If you listen to and enjoy The National, however, this album is a lush continuation of the emotionally intense, sonically smooth, “acquired taste” musical landscape that the band has cultivated throughout its years of creating music — and while it’s staunchly on brand, it’s still pretty damn good.
You have to give the band some credit. 2017 saw the release of Grammy-winning Sleep Well Beast, a musical tour de force difficult to upstage. And ultimately, I Am Easy to Find is still set apart from the band’s previous releases. It’s something of a concept album, created in tandem with a short film of the same name starring Alicia Vikander as the main character. The film was directed by Mike Mills, and it’s a black-and-white tale of a woman’s life paired with subtitles, very occasional dialogue and, of course, fragments of songs off the album.
And there are also several guest vocalists included on the album (most of them women), a first for the band. For instance, the Brooklyn Youth Chorus was brought in to perform various songs on its own, sans frontman Matt Berninger’s trademark baritone, drawling vocals.
These new additions admittedly do force The National out of its male-dominated rock band mold, but soundwise, the album wholeheartedly commits itself to that which has come before. Over time, the band has evolved to become technologically complicated, using more instruments and electronic sounds to amp up its musical concoctions and moving away from its earlier, bona fide sad rock ‘n’ roll days. This evolution is still very much present, rounding out the sound of the album as a whole. Long gone are the days when the band produced somewhat stripped-down, classic rock-sounding music.
Of course, it wouldn’t be an album by The National without lyrics that, when put in print, can easily read like poems in their own right. On the album’s titular track, Berninger sings, “ ‘Towers to the skies, An academy of lies’ / You never were much a New Yorker / It wasn’t in your eyes”; on “Light Years,” he sings, “Oh, the glory of it all was lost on me / … And I would always be light-years, light-years away from you.” These words all come together to enhance the listening experience, adding poetics to a technically impressive sound.
Where the album falls short, however, is in its inclusion of songs that feel like they unnecessarily take up space more than anything else. Two such songs are “Not in Kansas” and “Hairpin Turns,” which are not particularly compelling soundwise. The same is true for “Her Father in the Pool” and “Underwater,” songs sung by the Brooklyn Youth Choir that sound similar to one another and also fail to do much more than serve as auditorily dull bridges to other songs.
After all, part of the brilliance of Sleep Well Beast was the way that every song felt like it had a purpose — as should be expected of any concept album. And I Am Easy to Find is a concept album at its core, grounded in its connection to an artistic idea (in this case, the story of a woman’s life) and thus necessitating cohesiveness.
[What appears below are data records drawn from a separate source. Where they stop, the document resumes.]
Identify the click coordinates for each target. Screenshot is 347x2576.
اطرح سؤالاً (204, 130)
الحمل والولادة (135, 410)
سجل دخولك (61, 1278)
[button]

It’s a nitpicky thing to complain about, but if The National has taught its listeners anything over the two decades it’s been active, it’s that we should never expect anything but more from this complex, existentialist rock outfit.
That doesn’t mean the album is devoid of bangers. Quite the contrary — standout tracks such as “Oblivions,” “Where Is Her Head” and “I Am Easy to Find” encompass the soul of the album, simultaneously boasting all the auditory decorations that have decked out the band’s music as of late and the poignant, woeful lyrics that we fans have come to know and love.
So, if you’ve yet to dive into The National’s discography, now is as good a time as any to start, and Vice has already done the work of compiling a solid guide to doing just that. I Am Easy to Find isn’t the band’s best album ever — but it still hits all the right, angsty spots. Have we ever wanted anything else from The National?